Practice makes perfect, so let your beginners practice and practice and practice some more. In our English Dialogue Building Blocks activities, we dissect some basic dialogues in useful contexts to help your students feel more comfortable with the (real life) basics. In pairs, students will use the fragments of larger dialogues to create their own, giving them the chance to see, repeat and reorganize useful phrases and keywords in order to integrate them into their speech. This particular English Dialogue Building Blocks activity is for shopping at a clothing store.
Here’s how it works:
Building Blocks: This activity is designed for your A1/A2 level learners. You will see a framed starting sentence in the middle and scrambled sentences around it. Your learners must try to reconstruct a dialogue starting from one of the framed sentences. There are, of course, multiple possible options depending on the chosen sentences. You can have your students work in pairs. To liven up the class, you can also give additional instructions, such as creating the longest or most original dialogue. PLEASE NOTE that it is generally impossible to use all the sentences in a single dialogue. Students can use the checkboxes if working online to keep track of which fragments they’ve already used. You could gamify the activity even further by comparing how many checkboxes each pair was able to use, keeping in mind a fragment that has been marked cannot be used twice (to keep it simple and to let your students repeat and practice, ignore the checkboxes).

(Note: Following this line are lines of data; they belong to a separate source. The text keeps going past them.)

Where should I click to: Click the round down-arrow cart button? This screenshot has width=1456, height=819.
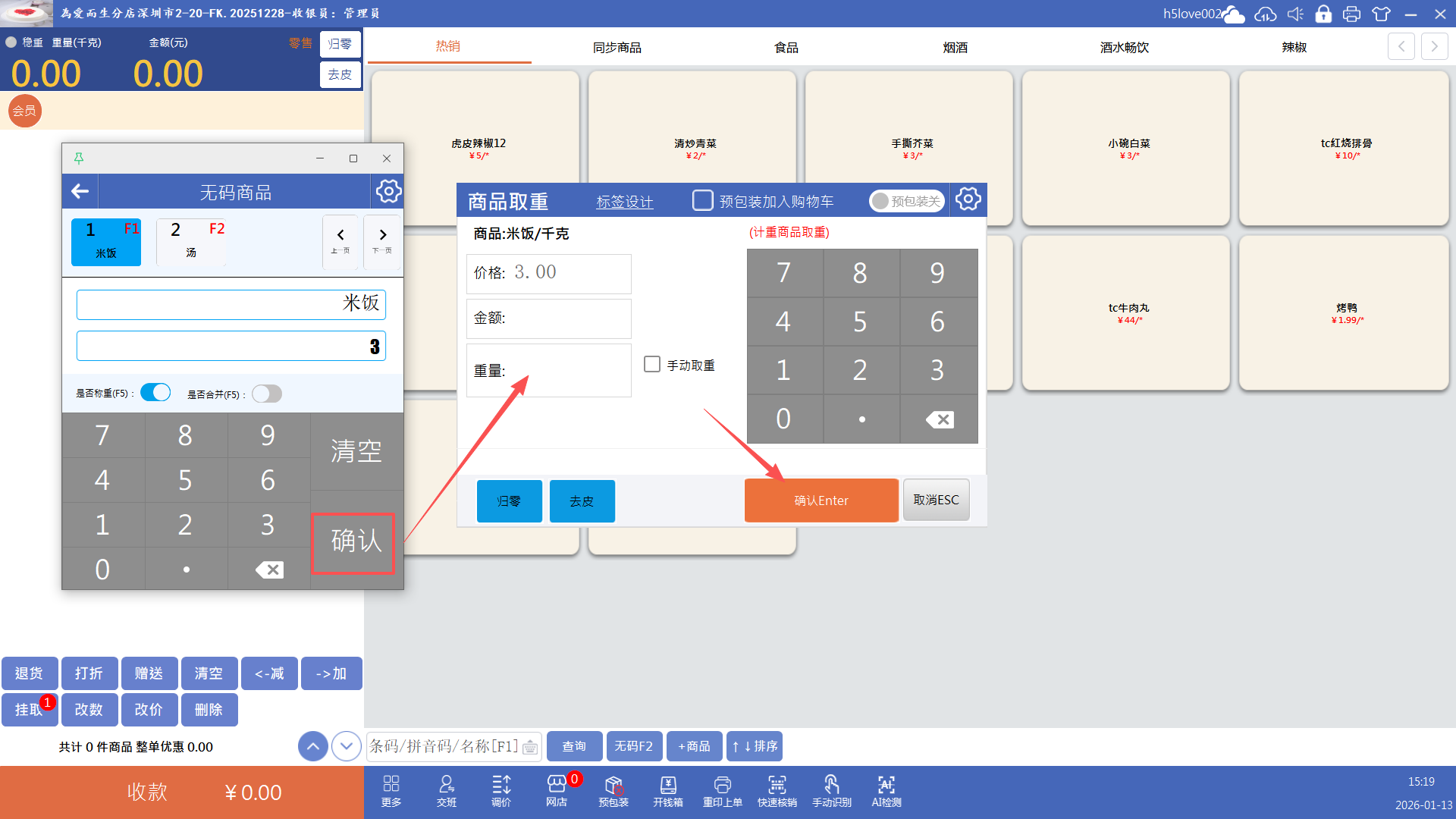click(347, 746)
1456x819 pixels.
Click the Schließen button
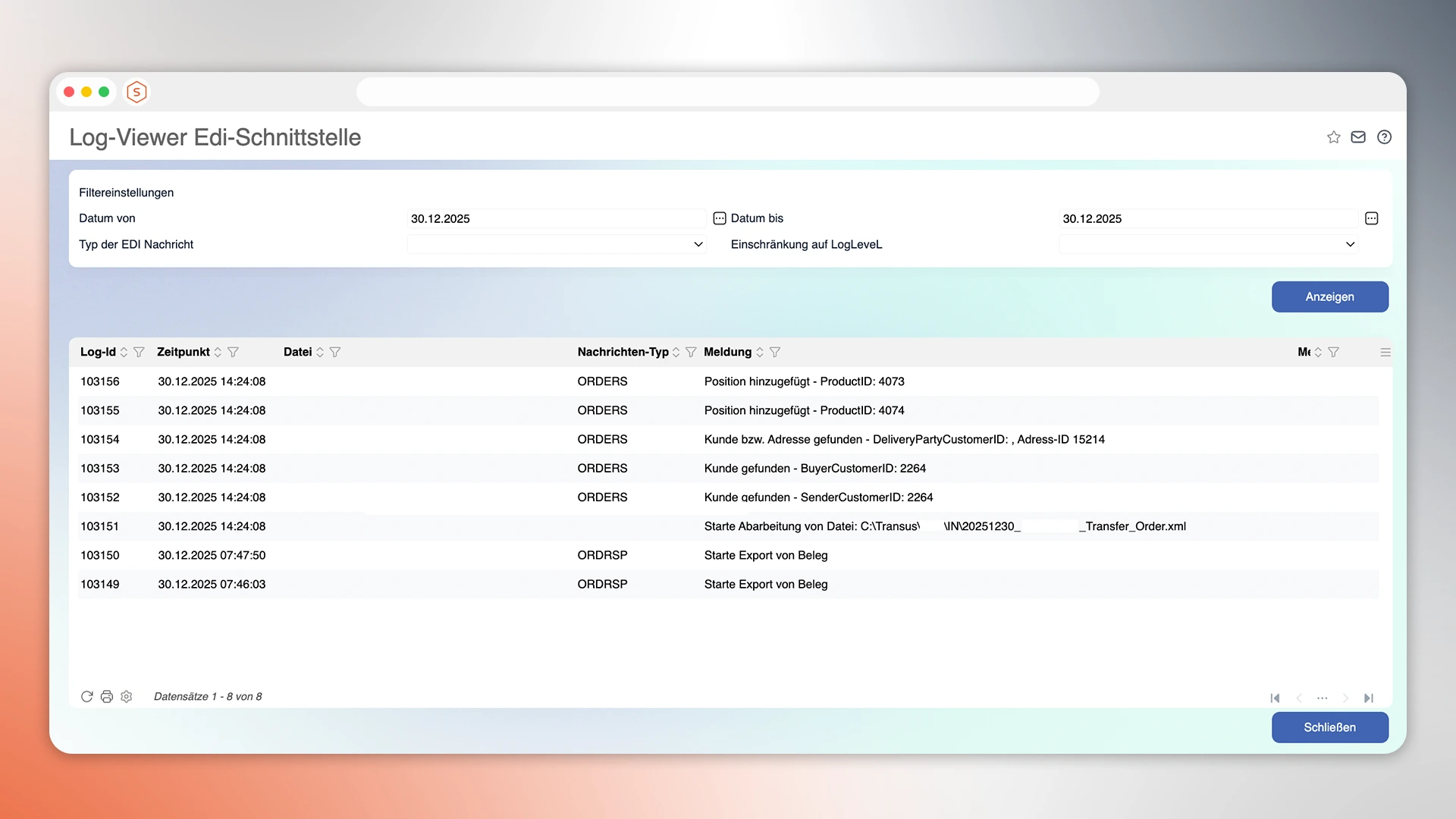click(1329, 727)
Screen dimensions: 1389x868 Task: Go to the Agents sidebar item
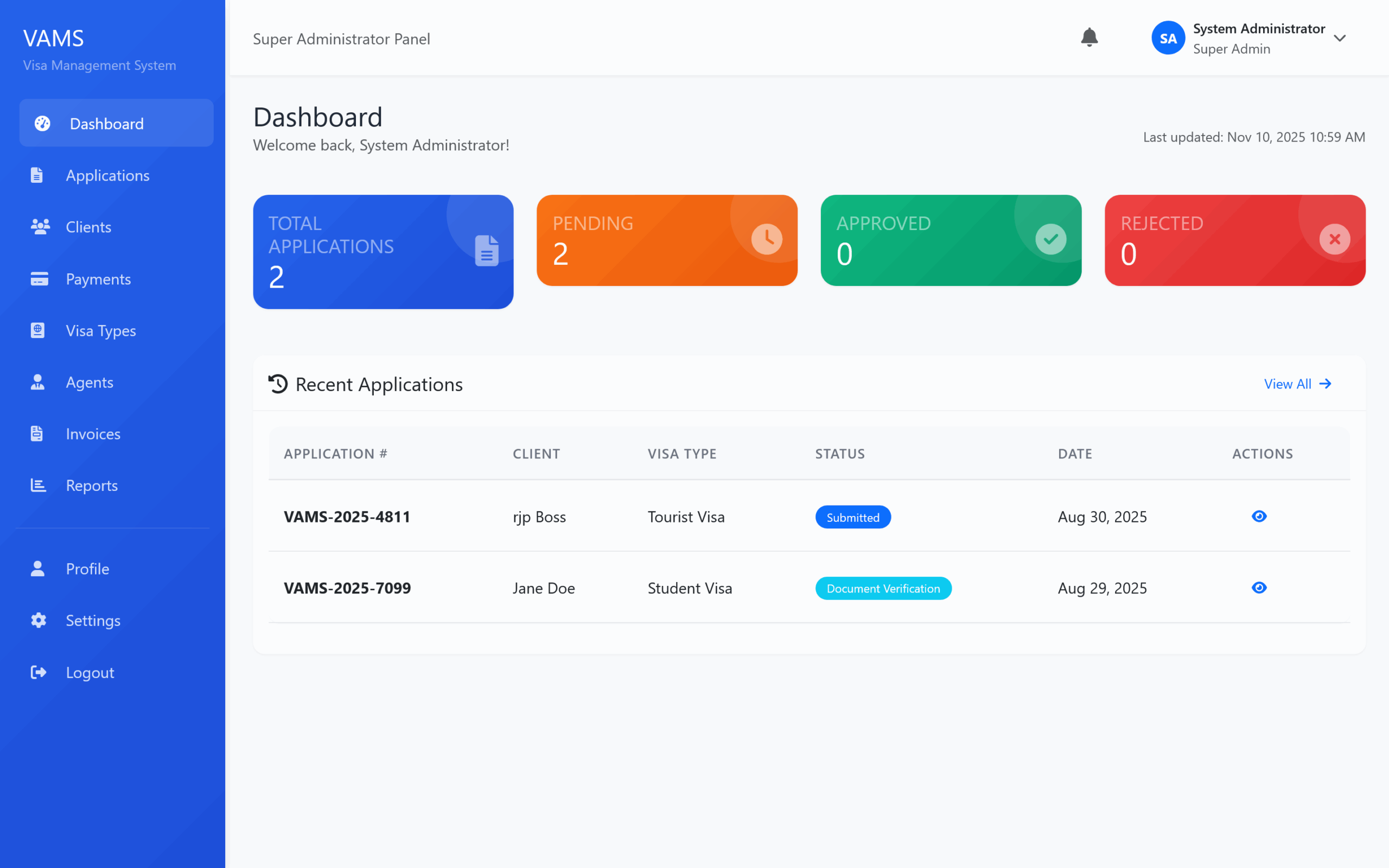(x=90, y=382)
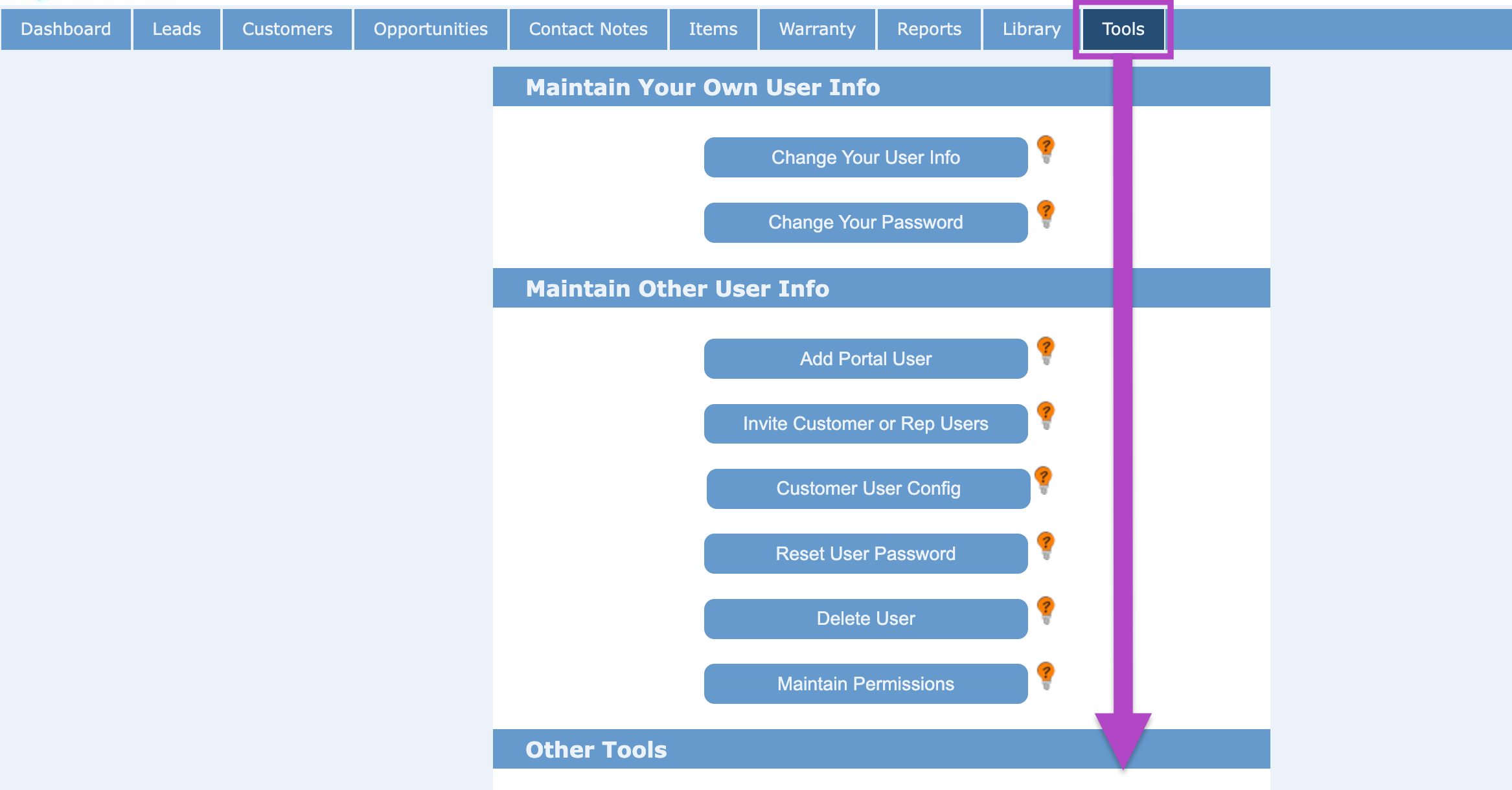
Task: Click help bulb next to Invite Customer or Rep Users
Action: [1046, 414]
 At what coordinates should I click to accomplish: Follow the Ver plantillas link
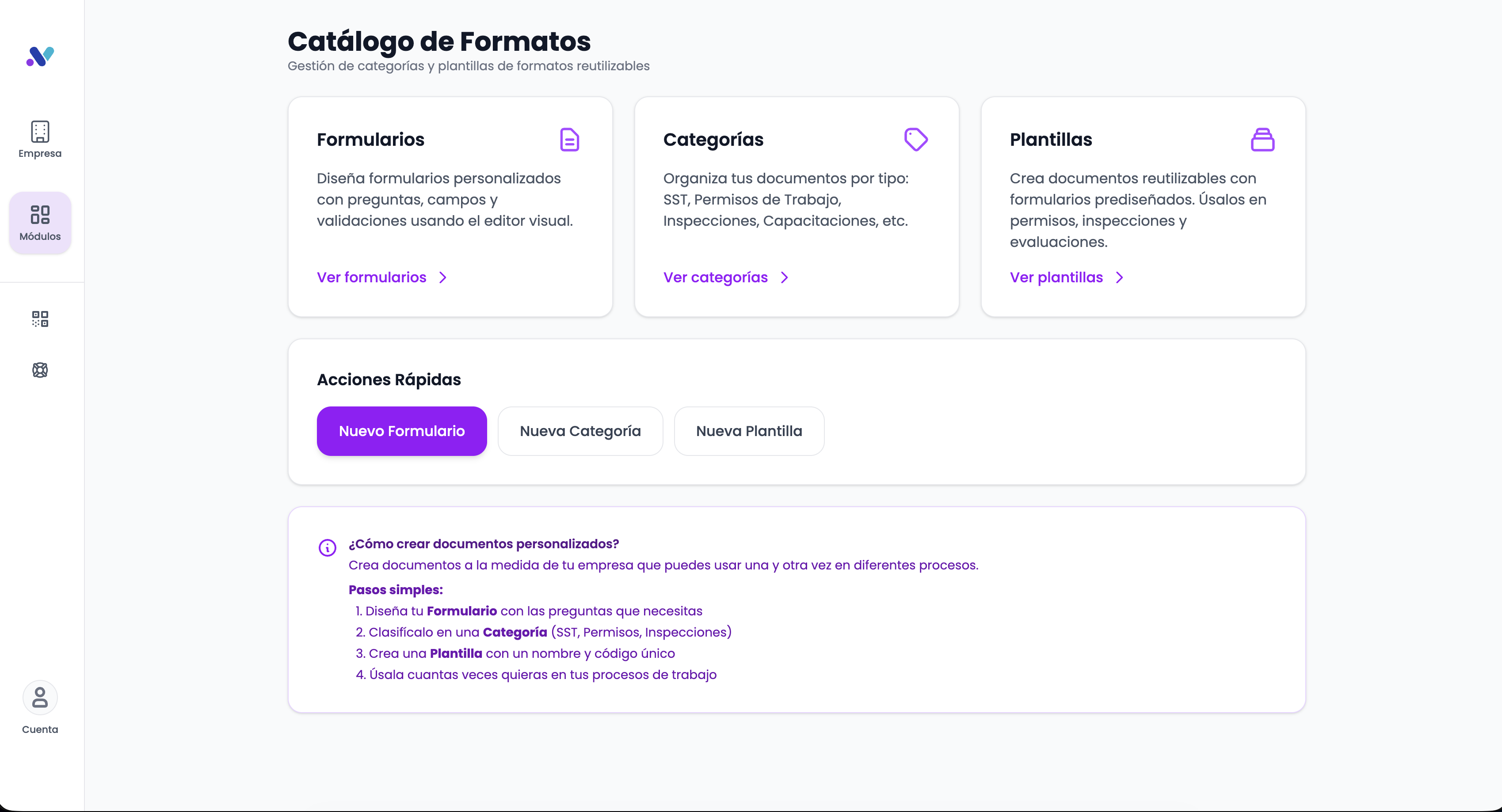click(x=1056, y=277)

Role-Play Scenarios: You have three different role-play scenarios. Here, too, you can ask your learners to work in pairs to create dialogues based on the chosen situation. You can then ask your students to perform their dialogues in front of the class. They can agree in advance on the development of the dialogue, but they can also improvise. Another variation is to have them individually imagine a short written dialogue as homework in response to a situation.